Yes, although as usual it is not the only issue
Requiring that sdists and wheels have the same compatibility constraints is problematic but reducing the size of wheels is only one part of this. I will describe the situation as it concerns python-flint (which I maintain) and gmpy2 which is closely related. I don’t know as much about pytorch etc as Ralf does but ultimately I think many of the issues are similar, just more extreme in terms of file size because of the larger CUDA binaries.
The C-level dependencies for gmpy2 are GMP, MPFR and MPC. For python-flint the dependencies are GMP, MPFR and Flint so GMP and MPFR are shared dependencies. The primary purpose of both gmpy2 and python-flint is to expose the functionality of the underlying C libraries so that it can be used from Python.
In every other packaging system (conda, apt, homebrew etc) there would be a single shared copy of the GMP and MPFR libraries that would be used by both gmpy2 and python-flint (that’s why they’re called shared libraries!). There would only need to be one GMP package to be maintained. The build farm would only build this package once. A user would only download it once. It would only be in one location on disk and one location in memory at runtime. Projects like python-flint and gmpy2 could just use that GMP package as it comes and could build directly against its binaries.
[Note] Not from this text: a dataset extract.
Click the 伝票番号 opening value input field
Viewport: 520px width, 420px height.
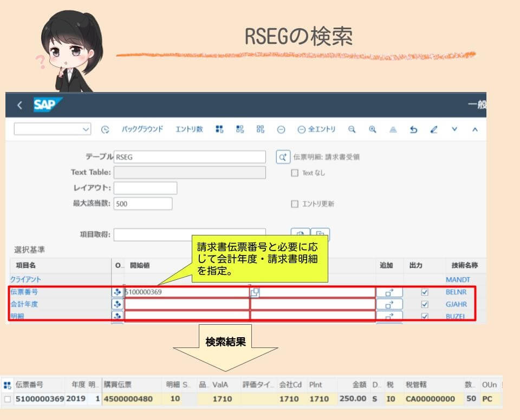(x=179, y=291)
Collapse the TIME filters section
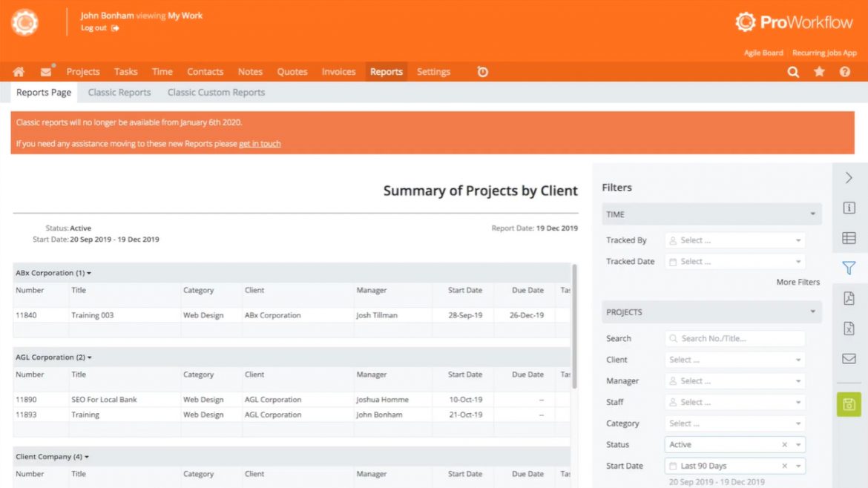868x488 pixels. click(812, 214)
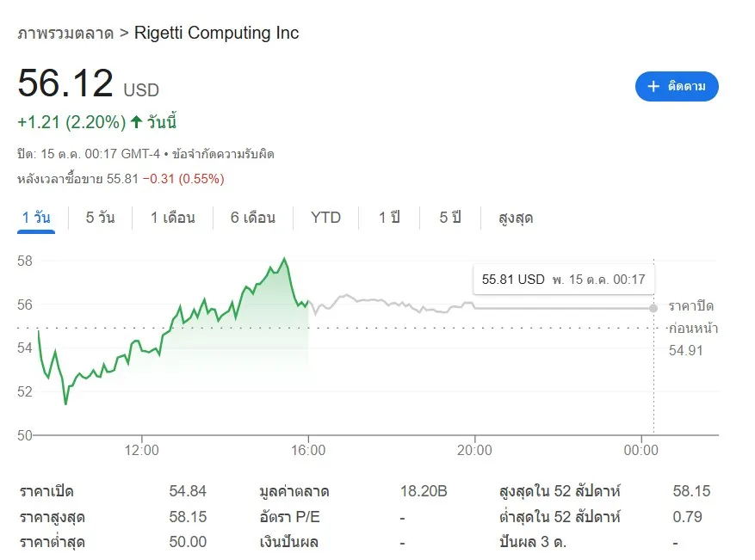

In the case of the PyPI ecosystem it isn’t easily possible to have a GMP package that gmpy2 and python-flint can share because any binary wheels would need to be ABI compatible. Instead both gmpy2 and python-flint need to build GMP and bundle it. Building GMP is especially difficult on Windows and both projects have had to figure out ways of solving that problem along with all of the associated CI tooling to make it happen and both projects need to maintain that going forwards. Both projects have to carry patches for GMP. Both projects have to have slow CI jobs that build all of these dependencies from scratch. Both projects upload binary wheels containing effectively duplicate libgmp.so
etc files.
Many users of python-flint are also users of gmpy2 and so they have to pip install
larger wheels containing duplicate libraries. After install those bundled libraries are duplicated on disk in every virtual environment. The duplicated libraries are loaded separately into memory at runtime within each process. Note that in e.g. Linux if you have a single system-wide libgmp.so
it would be shared in physical memory by all running processes that use the library. When you install manylinux wheels though you get different copies in each venv and even duplicates across different packages within a venv and each of those would use separate physical memory at runtime.
From the perspective of python-flint and gmpy2 maintainers the primary issue here is duplication of effort: it is a lot of work for each project to package the same libraries. It would be easier if we could share the same build of the same libraries. We would need to either have separate wheels that literally just bundle the C libraries or for python-flint to depend on gmpy2. For that to work with wheels on PyPI the dependency arrangement between the wheels would be an ABI dependency and would need to be an exact constraint between particular wheels like gmpy2==<hash of a gmpy2 wheel file>
.
It is also possible to link Flint with a BLAS library in order to accelerate some operations. I imagine that 99% of python-flint users have a BLAS library from NumPy but it just seems too difficult to leverage that with python-flint wheels because it would again introduce an ABI dependency. Even closely coupled projects like NumPy and SciPy struggle to share a BLAS library in their wheel builds. So python-flint is left with the option of either building and bundling another duplicate BLAS library or forgoing those optimisations even though the user has the necessary library installed.
In the case of GMP file size is not such a major issue but to me it seems completely absurd to have multiple copies of libgmp in the same virtual environment: it is a clear sign that something went wrong somehow. This is the best that package authors have been able to come up with though while working with the constraints of Python’s packaging standards. All ABI dependencies have to be avoided because otherwise tools like pip won’t know how to install compatible binaries.
In the case of things like pytorch etc all of the same considerations apply except that the duplicated shared binaries are massive. It would be much better if they could be split out into separate wheels but you would still need to be able to encode the ABI constraints somehow when doing so.
Also I might be wrong about this but I think that the reason the CUDA binaries are so large in the first place is just because they are really provided as a bundle of subpackages for particular GPUs. The user likely has only one particular GPU but they end up absorbing a gigabyte of other code because with wheels there is no way to choose the right subpackage at install time based on something like what GPU they have.